▶ **WORK TASK**: Identify all lines in the data containing the string "will". Copy them out.
- - -
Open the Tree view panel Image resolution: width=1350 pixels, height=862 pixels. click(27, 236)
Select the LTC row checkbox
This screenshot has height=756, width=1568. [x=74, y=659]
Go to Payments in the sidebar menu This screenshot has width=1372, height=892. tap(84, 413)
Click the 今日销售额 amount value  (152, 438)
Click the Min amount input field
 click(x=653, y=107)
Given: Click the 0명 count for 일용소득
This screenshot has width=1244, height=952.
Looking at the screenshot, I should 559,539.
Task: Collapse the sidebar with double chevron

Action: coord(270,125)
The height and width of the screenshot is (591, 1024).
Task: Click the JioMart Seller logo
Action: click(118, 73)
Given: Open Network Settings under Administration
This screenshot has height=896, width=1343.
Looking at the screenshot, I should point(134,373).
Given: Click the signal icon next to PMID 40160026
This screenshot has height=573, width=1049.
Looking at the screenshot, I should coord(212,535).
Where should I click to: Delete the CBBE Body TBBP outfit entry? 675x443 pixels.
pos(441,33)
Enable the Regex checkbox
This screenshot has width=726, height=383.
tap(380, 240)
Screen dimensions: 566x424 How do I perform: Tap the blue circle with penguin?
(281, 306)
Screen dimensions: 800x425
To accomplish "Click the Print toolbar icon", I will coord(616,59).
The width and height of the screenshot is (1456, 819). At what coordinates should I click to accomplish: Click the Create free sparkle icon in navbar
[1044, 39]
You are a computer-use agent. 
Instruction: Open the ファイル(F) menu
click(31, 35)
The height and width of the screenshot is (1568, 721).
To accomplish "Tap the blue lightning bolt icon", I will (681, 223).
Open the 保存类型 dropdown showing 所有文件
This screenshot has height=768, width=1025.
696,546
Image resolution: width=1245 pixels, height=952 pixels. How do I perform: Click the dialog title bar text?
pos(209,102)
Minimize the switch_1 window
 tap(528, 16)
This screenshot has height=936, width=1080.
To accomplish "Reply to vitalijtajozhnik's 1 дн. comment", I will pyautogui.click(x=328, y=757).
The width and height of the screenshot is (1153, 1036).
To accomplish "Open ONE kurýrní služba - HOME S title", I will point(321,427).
- - -
▶ **ANSWER FOR THE TASK**:
To accomplish "Click the Print toolbar icon", I will coord(616,59).
To accomplish "Tap the blue lightning bolt icon", I will (681, 223).
To accomplish "Reply to vitalijtajozhnik's 1 дн. comment", I will pyautogui.click(x=328, y=757).
To accomplish "Open ONE kurýrní služba - HOME S title", I will point(321,427).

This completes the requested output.